Thursday, December 17, 2020

December 17, 2020: Fall 2020 Lessons: Doing Away with Deadlines

[This has been without a doubt the most challenging and exhausting semester in my 16 years at FSU and 20 years of college teaching. But I’ve also learned a ton, and for this end of semester series I wanted to reflect on a handful of those lessons. Please share some of yours—and any other Fall 2020 reflections and thoughts—for a crowd-sourced weekend post of solidarity and support!]

On a key policy change I made this fall, the challenges it presents, and why I’m likely to stick with it nonetheless.

As I briefly mentioned in my kindness/policy of care post earlier in the week, one specific policy change I made for all my Fall 2020 classes was to do away with late paper penalties of any kind. I’ve always been very willing to grant extensions for papers and other work (I tell students on the first day of class for every course and semester that my only defining policy is “keep me posted”), but officially at least have in the past had such late paper penalties, effects on a paper’s grade if it comes in late without such an extension. It seemed to me that that policy was an important way to be fair across the board, to make sure for example that students getting work in on time were not disadvantaged in how they did on that work. But this semester, the last thing I wanted was for my classes to add stress or pressure to students’ lives already far too full of those things, so I did away with late paper penalties, meaning that while our papers still had official “due dates,” students could get those papers in to me at any point and they would be counted as on time (whether they were ungraded and for full credit, as was the case for our first papers and as I discussed in the ungrading post a couple days ago; or were graded as were the final pieces of work in my classes).

Clearly students needed this policy change, as reflected with particular clarity in my two sections of First-Year Writing I—I’d estimate that less than half of those 44 students consistently got papers in by the official due date, and maybe another quarter did so within the subsequent week. But that latter data point also reflects one of the key challenges caused by this policy change: many students not only let papers hang over their heads for more than a week after the due date, but seemed to struggle to keep working on the papers at all; I tried as best I could to reach out individually to keep the conversation going, but some students simply did not complete some of our work, and I have to believe the absence of a firm deadline contributed somewhat to that breakdown (and something similar happened in my upper-level literature courses as well, if at slightly less extreme numbers than in Writing). Moreover, while this is a far less significant challenge, the change also meant that starting in about week 3 of the semester, I received and had to grade at least a few papers on literally every day of the semester; usually grading comes in waves, with some particularly busy times, but this semester was the opposite, a steady, constant drip of incoming papers that needed feedback (especially in a class like Writing I where the papers and work build on each other).

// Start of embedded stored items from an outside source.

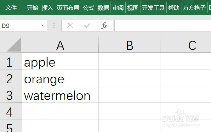
Task: Select the cell containing watermelon
Action: (x=60, y=94)
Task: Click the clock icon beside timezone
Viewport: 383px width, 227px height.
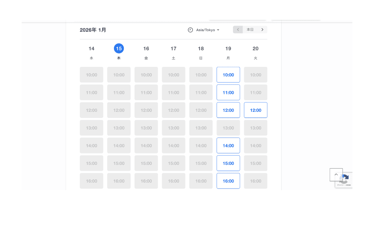Action: (x=190, y=30)
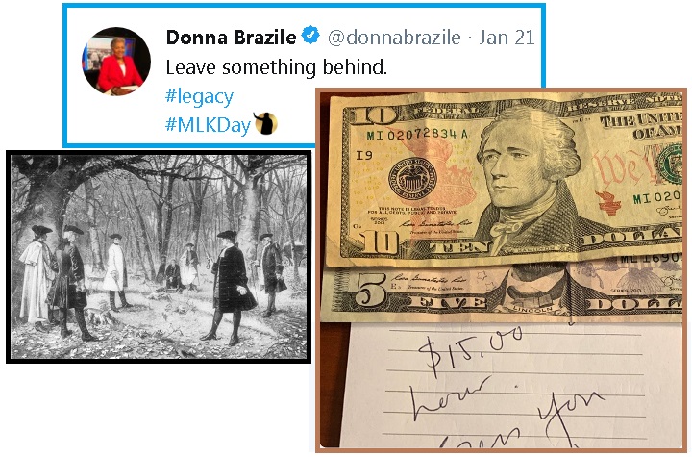Open Donna Brazile's round profile avatar
This screenshot has height=457, width=692.
(x=116, y=61)
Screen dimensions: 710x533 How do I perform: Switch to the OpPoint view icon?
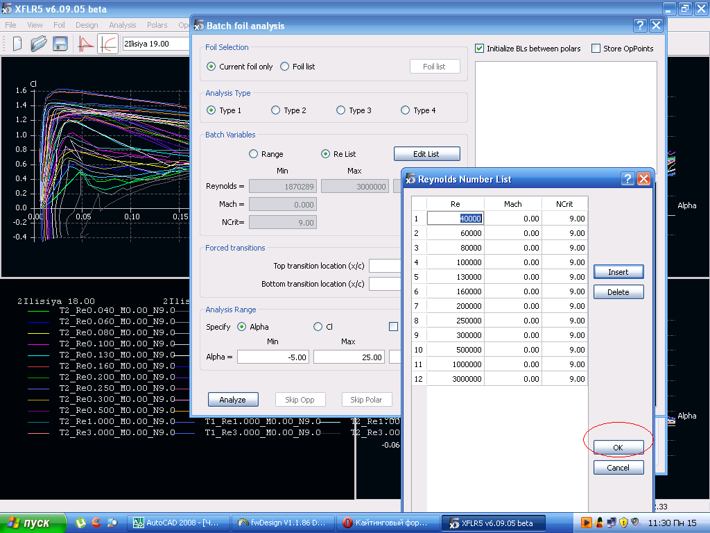pos(85,44)
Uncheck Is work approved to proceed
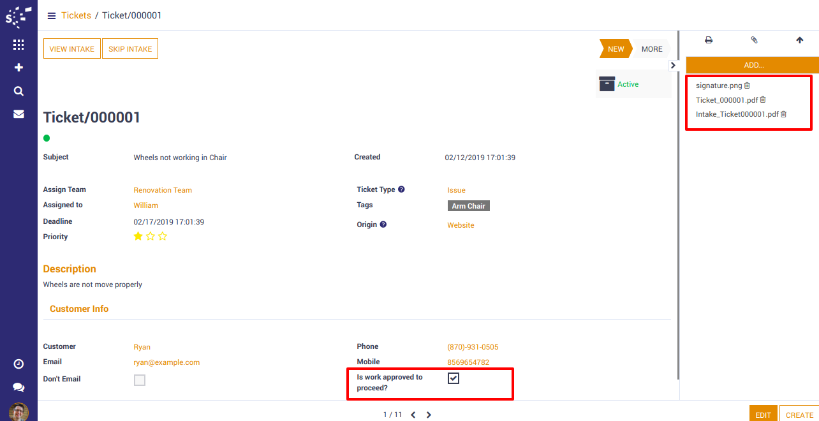Image resolution: width=819 pixels, height=421 pixels. (x=454, y=378)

So doing away with late paper penalties seems to have had its unintended downsides, for me and especially for students. If I carry this policy change forward, I’ll have to set some sort of second-deadline for each particular paper, so they don’t simply hang over all of our heads indefinitely or accumulate in too difficult and even counter-productive ways. And indeed, despite those downsides, I do plan to carry the policy change forward—definitely into the Spring 2021 semester (which at FSU will be more or less identical to the Fall, at least as currently planned), but quite possibly into future ones once (I fervently hope) we return to more normal pedagogical modes and situations. At the end of the day, everything I’ve done this semester has been to try to help maximize student work and success while recognizing and accommodating all that’s happening in their lives—and while that might mean different things in future semesters, those fundamental goals won’t change. While soft or suggested deadlines can perhaps help with them, hard or strict or punitive ones no longer seem to me like they do—one striking and likely permanent lesson for me from Fall 2020.

Last lesson tomorrow,

Ben

PS. What do you think? Fall 2020 lessons, challenges, reflections you’d share for the weekend post?